◆ **THE REQUEST**
Return every record below verbatim, line by line, omitting the pictures.

◆ **WORKING DATA**
╔══

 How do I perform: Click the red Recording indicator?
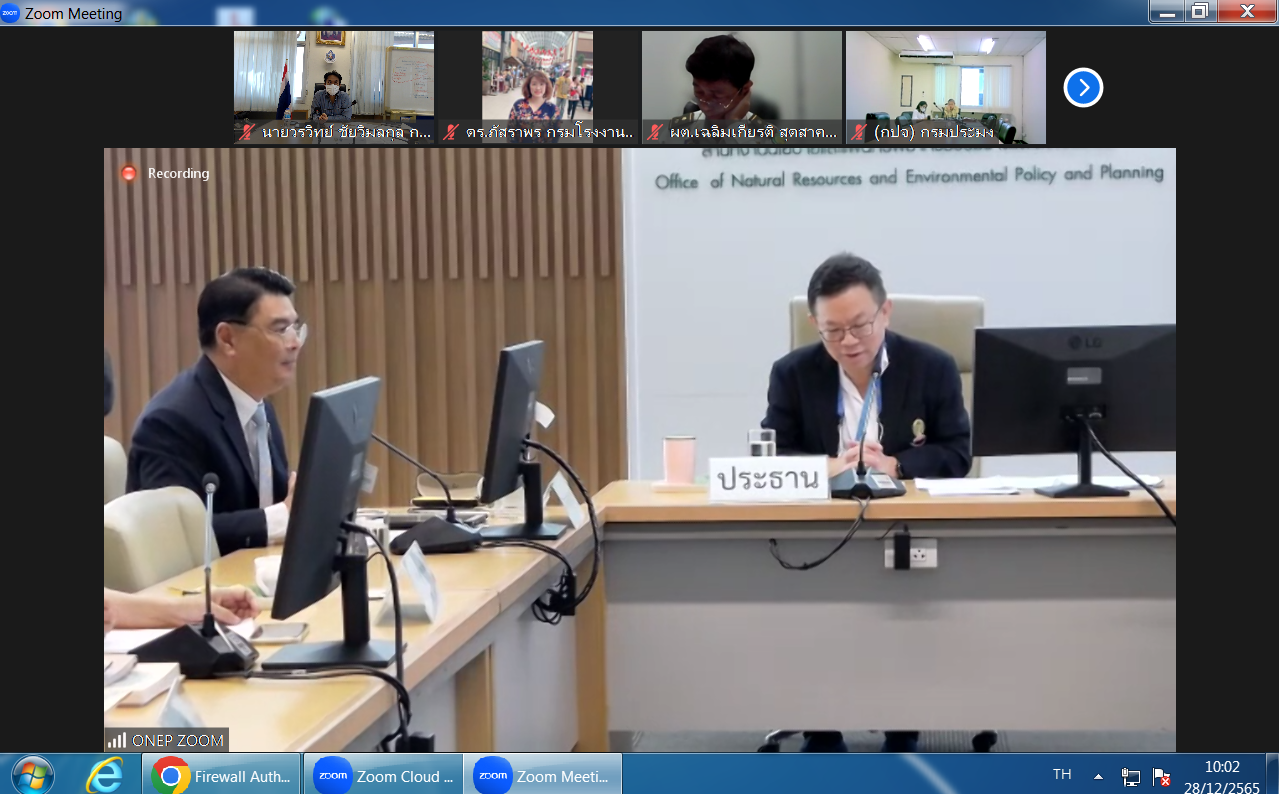click(128, 173)
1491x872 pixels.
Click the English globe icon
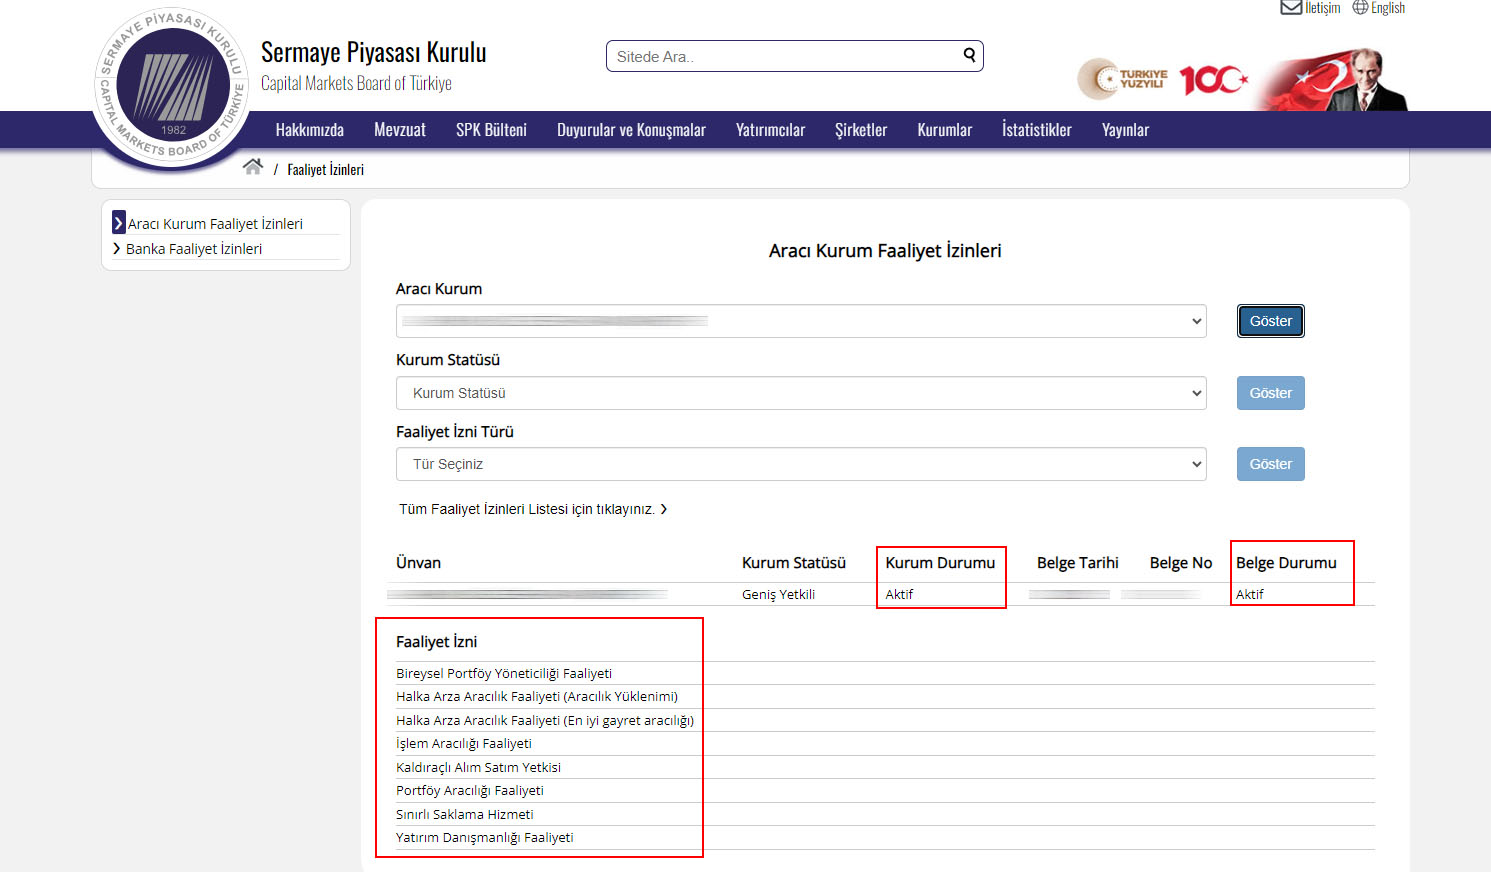pos(1360,8)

╚══

◆ **TASK RESPONSE**
 How do I perform: Click the red Recording indicator?
click(128, 173)
1491x872 pixels.
Click the English globe icon
pos(1360,8)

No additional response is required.